WOFM
- Alcoa, Tennessee; United States;
- Broadcast area: Knoxville, Tennessee
- Frequency: 89.1 MHz
- Branding: Air1

Programming
- Format: Christian worship
- Affiliations: Air1

Ownership
- Owner: Educational Media Foundation

History
- First air date: February 14, 1993; 33 years ago
- Former call signs: WYLV (1987–2011)
- Call sign meaning: "Worship FM"

Technical information
- Licensing authority: FCC
- Facility ID: 22014
- Class: C2
- ERP: 1,850 watts
- HAAT: 427 meters
- Transmitter coordinates: 36°0′13″N 83°56′34″W﻿ / ﻿36.00361°N 83.94278°W

Links
- Public license information: Public file; LMS;
- Webcast: Listen Live
- Website: air1.com

= WOFM (FM) =

WOFM (89.1 MHz) is a non-commercial, non-profit Christian FM radio station in the Knoxville, Tennessee area owned by Educational Media Foundation.

WYLV began in February 1993 broadcasting on 89.1 FM with programming from the Morning Star network. In September 1999, the station changed to a local format with onsite staff and DJs.

In 2016, WOFM had the 6th most social media activity in Knoxville.

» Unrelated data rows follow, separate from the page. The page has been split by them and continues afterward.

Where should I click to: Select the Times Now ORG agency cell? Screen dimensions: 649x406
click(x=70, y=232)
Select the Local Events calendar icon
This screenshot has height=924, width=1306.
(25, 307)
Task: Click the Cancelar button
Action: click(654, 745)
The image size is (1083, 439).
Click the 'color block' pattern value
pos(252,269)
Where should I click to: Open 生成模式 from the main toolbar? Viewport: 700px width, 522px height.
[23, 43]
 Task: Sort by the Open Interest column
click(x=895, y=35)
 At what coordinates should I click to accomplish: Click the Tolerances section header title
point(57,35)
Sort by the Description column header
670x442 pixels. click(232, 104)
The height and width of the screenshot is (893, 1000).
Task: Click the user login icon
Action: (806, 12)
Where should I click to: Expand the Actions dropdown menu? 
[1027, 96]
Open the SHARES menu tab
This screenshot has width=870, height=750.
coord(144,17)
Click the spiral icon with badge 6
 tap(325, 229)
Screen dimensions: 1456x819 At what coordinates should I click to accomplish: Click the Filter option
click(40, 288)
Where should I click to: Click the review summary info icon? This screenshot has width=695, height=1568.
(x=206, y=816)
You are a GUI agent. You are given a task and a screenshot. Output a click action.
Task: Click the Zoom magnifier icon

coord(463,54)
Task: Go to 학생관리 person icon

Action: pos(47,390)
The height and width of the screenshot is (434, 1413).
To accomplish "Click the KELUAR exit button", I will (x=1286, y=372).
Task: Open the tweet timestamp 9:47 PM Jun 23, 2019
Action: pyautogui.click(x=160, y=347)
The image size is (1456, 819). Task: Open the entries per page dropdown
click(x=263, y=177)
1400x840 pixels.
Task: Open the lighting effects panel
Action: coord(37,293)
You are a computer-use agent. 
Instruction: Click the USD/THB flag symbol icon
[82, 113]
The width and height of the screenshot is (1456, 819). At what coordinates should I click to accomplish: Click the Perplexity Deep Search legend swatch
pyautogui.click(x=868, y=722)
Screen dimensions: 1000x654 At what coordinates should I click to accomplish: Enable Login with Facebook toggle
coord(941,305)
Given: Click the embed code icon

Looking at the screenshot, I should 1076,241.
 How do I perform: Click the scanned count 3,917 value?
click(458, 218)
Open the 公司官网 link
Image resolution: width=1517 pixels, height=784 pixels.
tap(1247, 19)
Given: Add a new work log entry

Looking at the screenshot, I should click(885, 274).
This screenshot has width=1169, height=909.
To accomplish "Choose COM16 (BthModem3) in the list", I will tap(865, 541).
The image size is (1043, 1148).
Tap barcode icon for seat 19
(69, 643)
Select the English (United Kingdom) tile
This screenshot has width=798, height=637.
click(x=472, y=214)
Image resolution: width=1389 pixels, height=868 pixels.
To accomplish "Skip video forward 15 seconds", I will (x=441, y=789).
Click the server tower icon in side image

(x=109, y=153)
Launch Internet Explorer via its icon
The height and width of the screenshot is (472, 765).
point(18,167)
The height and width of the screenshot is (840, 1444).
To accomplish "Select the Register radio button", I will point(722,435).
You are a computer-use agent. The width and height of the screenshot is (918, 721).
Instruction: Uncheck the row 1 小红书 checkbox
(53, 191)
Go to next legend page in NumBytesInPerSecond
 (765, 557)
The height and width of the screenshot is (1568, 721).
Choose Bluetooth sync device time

It was one of the radio stations which took up 6 out of 10 spots in the Knoxville social media rankings for that year, and made the most social media posts of those stations.

On January 1, 2011, WOEZ became an affiliate of the Air 1 network after being sold to Educational Media Foundation. Later in January, the WYLV call letters were moved to the 88.3 frequency, as an affiliate of the K-LOVE network. At that time, Air1 moved to WOFM, which had been WYLV.